→ **Assignment**
All lines from the one containing "Click the F2 Setup button" through the last line of the listing below are to be copied exactly. Exclude the pictures.

→ **Records for the exercise**

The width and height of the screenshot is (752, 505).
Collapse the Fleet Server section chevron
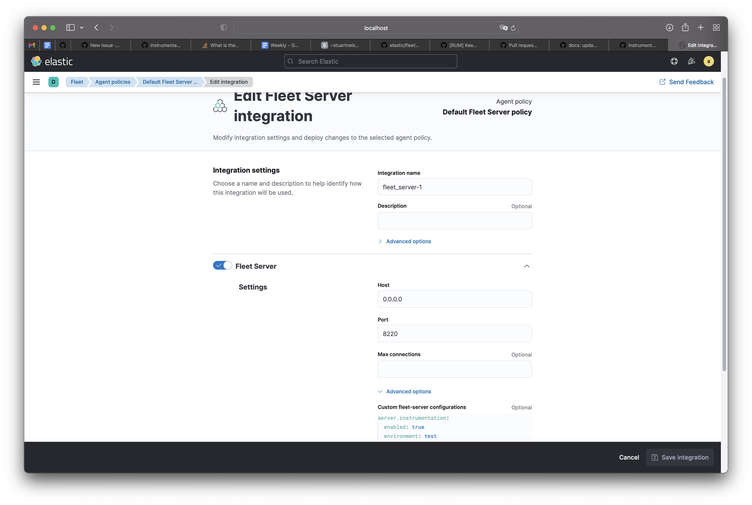[x=527, y=266]
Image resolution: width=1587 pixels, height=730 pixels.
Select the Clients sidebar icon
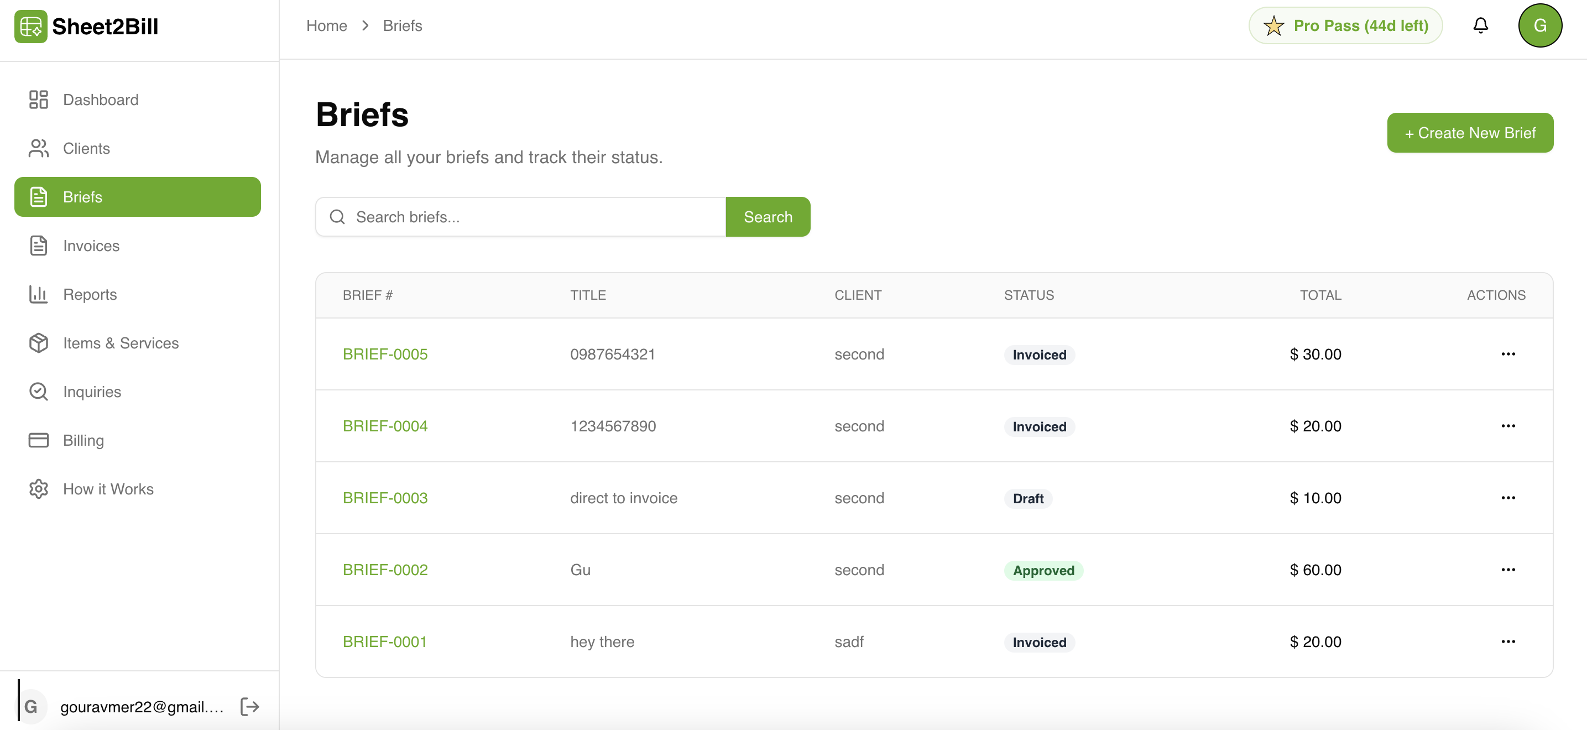[x=38, y=148]
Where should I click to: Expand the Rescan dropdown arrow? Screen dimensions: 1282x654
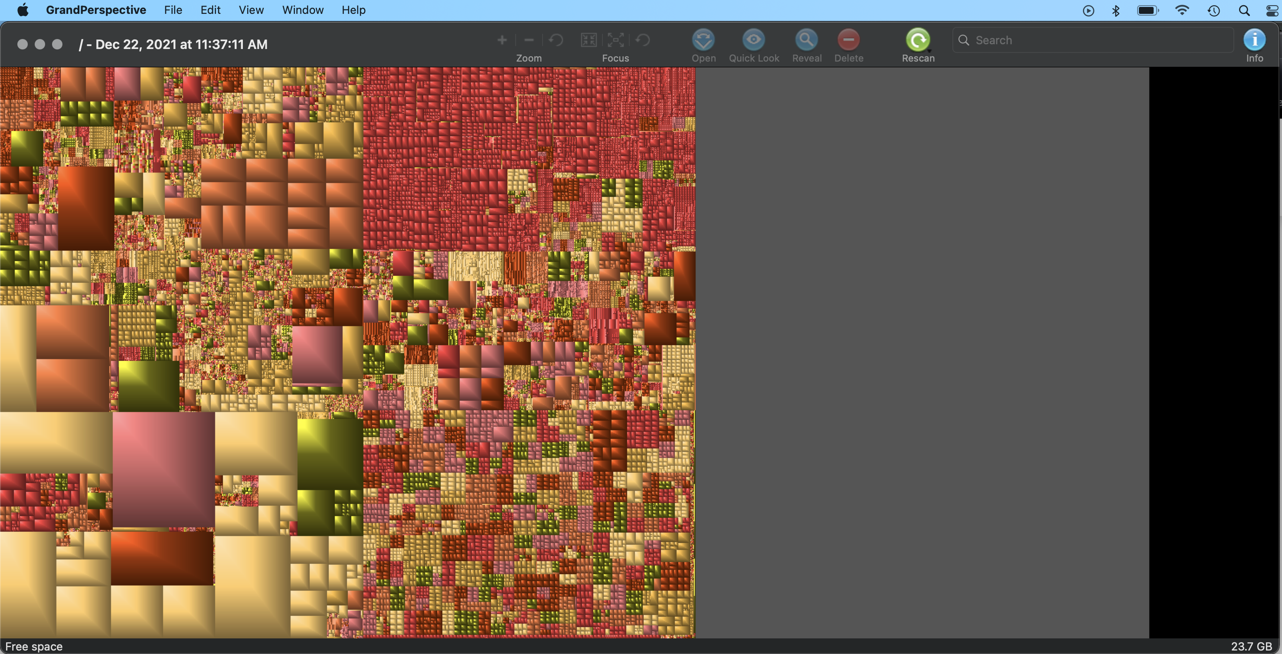pyautogui.click(x=929, y=51)
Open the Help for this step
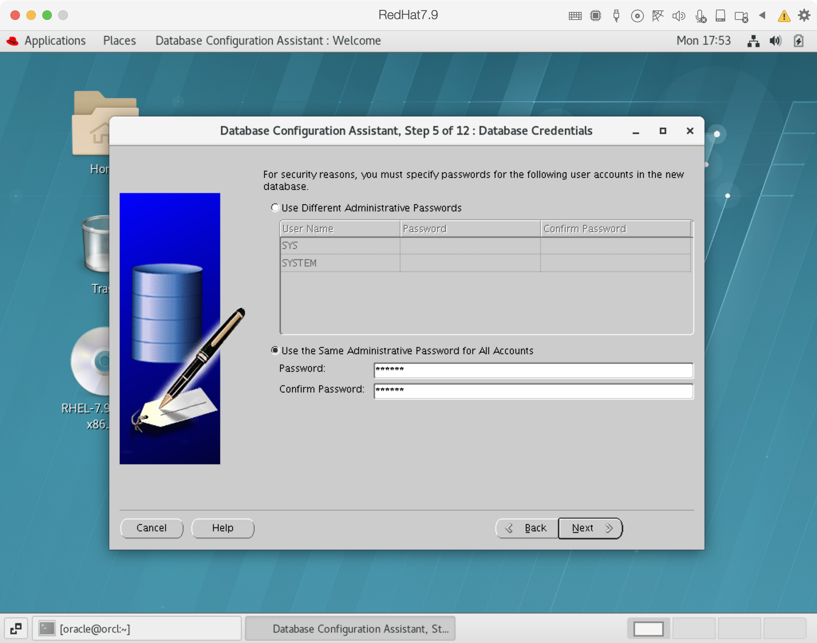 click(x=223, y=528)
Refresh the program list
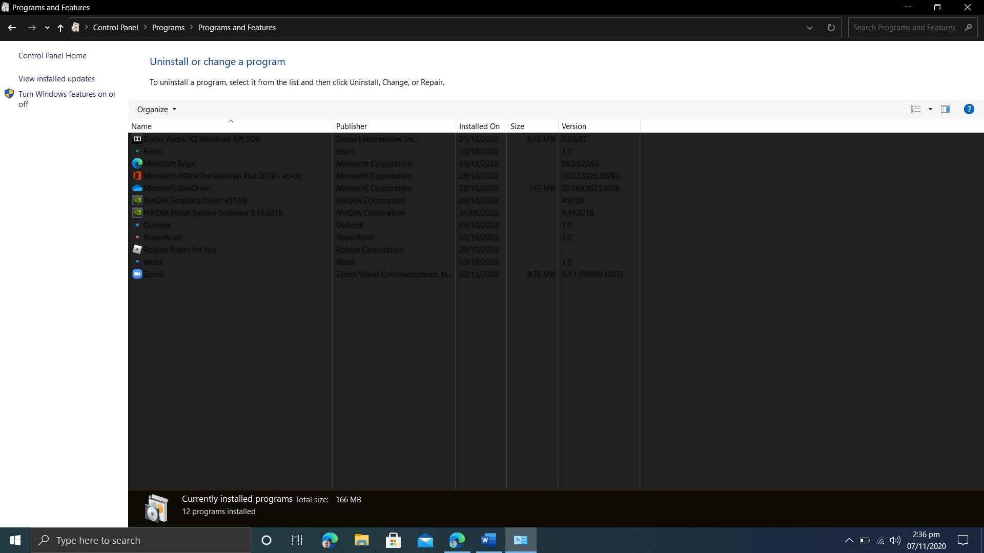This screenshot has width=984, height=553. [x=831, y=28]
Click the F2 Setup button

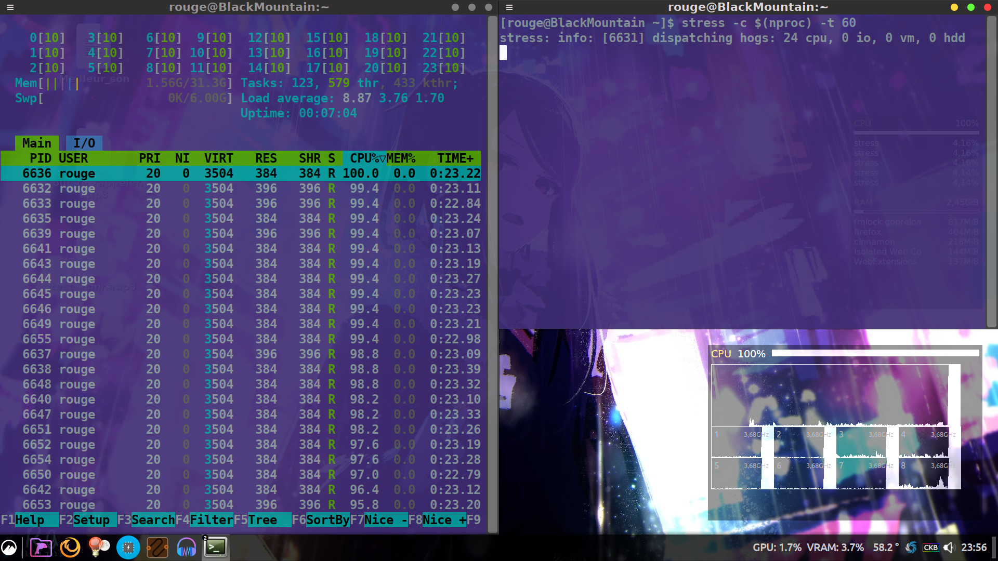pyautogui.click(x=91, y=520)
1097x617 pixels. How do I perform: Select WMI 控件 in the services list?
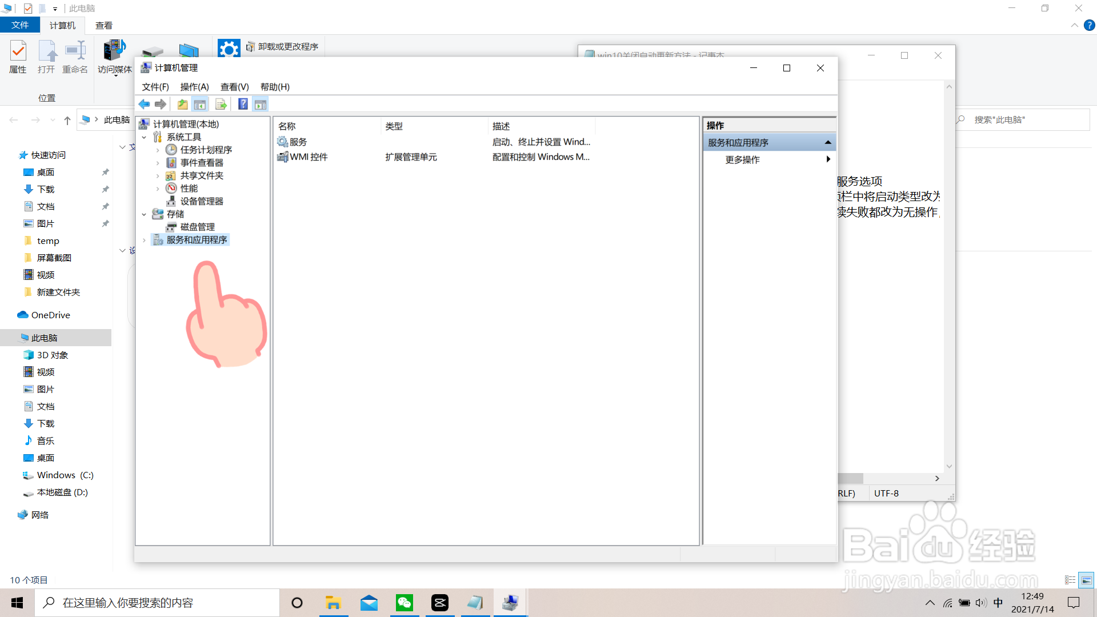[309, 157]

→ **Written answer**
Click the F2 Setup button

pyautogui.click(x=91, y=520)
1097x617 pixels. How do I perform: Select WMI 控件 in the services list?
[309, 157]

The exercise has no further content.